Bloom Hotels 6060 LLC, the owner of Miami Beach’s Sixty Sixty Resort, has thrown up a Chapter 11 roadblock in front of a looming foreclosure, buying crucial time for the long-troubled property on the Indian Creek waterway. The 16-story building has been dark since the start of 2026 as the owner struggled with rising debt, leaving neighbors and creditors wondering whether the tower will get a second act, change hands, or be sold off in pieces.

The company filed a voluntary Chapter 11 petition in the U.S. Bankruptcy Court for the Southern District of Florida on Feb. 16, and the case is listed as 26-11867-RAM, according to Inforuptcy. Initial paperwork shows Bloom Hotels 6060 reported between $10 million and $50 million in both assets and liabilities, with fewer than 50 creditors. The court has set a meeting of creditors for March 17 and an April 27 deadline for proofs of claim. The petition lists a Coconut Grove business address for the debtor and names Kristopher Pearson as lead counsel.

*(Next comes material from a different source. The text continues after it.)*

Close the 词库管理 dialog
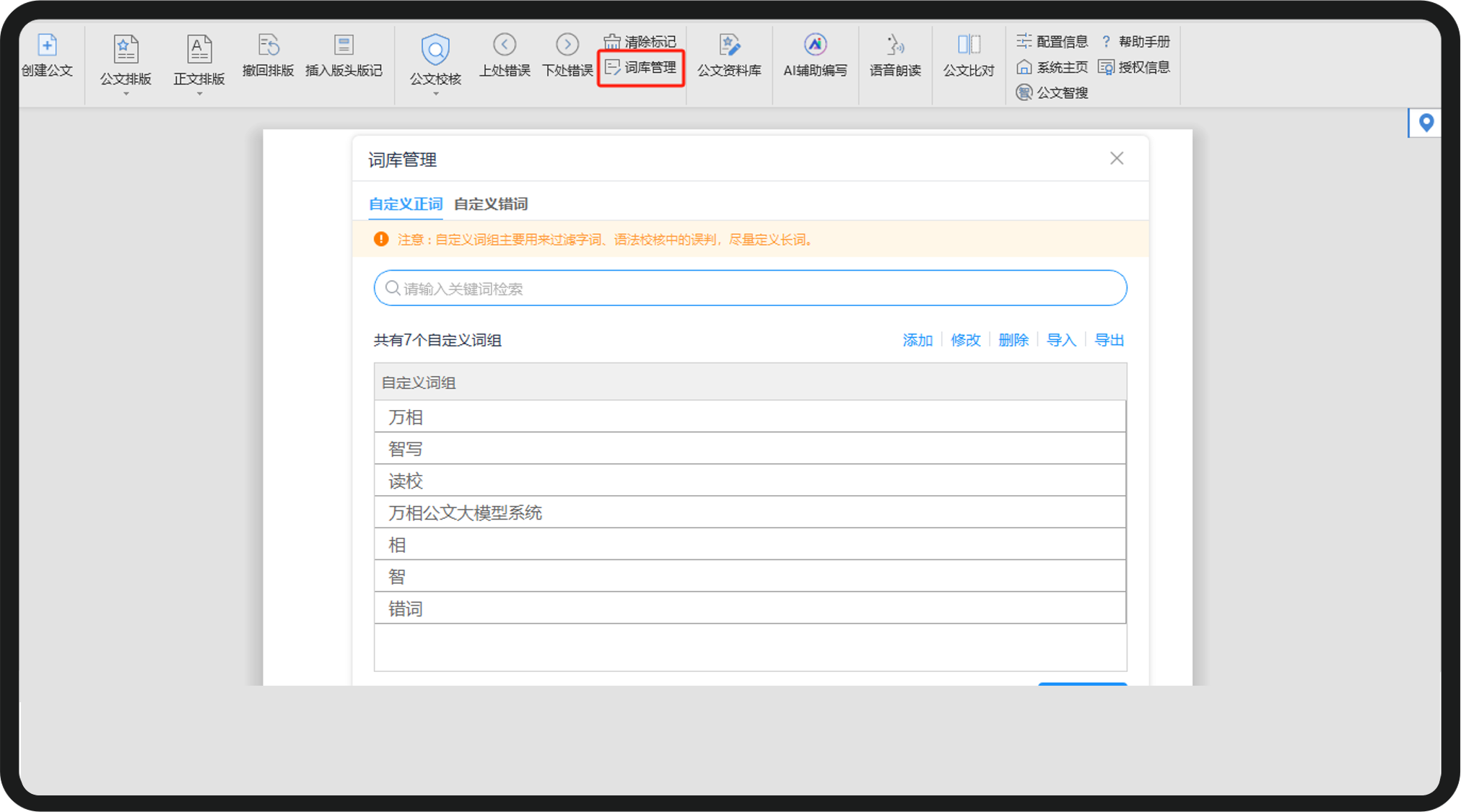 pyautogui.click(x=1117, y=158)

The timing was no coincidence. The bankruptcy hit the docket one day before a Feb. 17 foreclosure auction that had been scheduled to satisfy a roughly $23.7 million judgment obtained by De Paz Family Investment LLC, as reported by The Real Deal. De Paz sued in 2023 over an alleged default on a $21 million loan and won final judgment in December 2025, court filings show. A recent attempt by Bloom to cancel the sale was rejected in state court, setting up the last-minute federal filing.

The Sixty Sixty, completed in 1992 and converted to a condo-hotel in the mid-2000s, has been shuttered since the start of the year. The bankruptcy petition cites “various municipal code violations” at the site, according to TheStreet. The outlet also notes that Bloom had been trying to refinance in order to dodge foreclosure but ultimately ended up in bankruptcy court when those refinancing options dried up. The struggle fits a broader pattern for smaller, nonchain hotels that have been squeezed by higher costs and heavy debt.

What Chapter 11 Does Here

Chapter 11 triggers an automatic stay that pauses most collection efforts and foreclosure actions while a company seeks to reorganize or sell assets, according to U.S. Courts. Early filings show the judge has authorized Bloom to continue operating as a debtor in possession and to open post-petition bank accounts, Inforuptcy reports. That breathing room can allow the owner to hunt for new financing or pursue an orderly sale, although secured lenders can still ask the court to lift the stay if they can show cause.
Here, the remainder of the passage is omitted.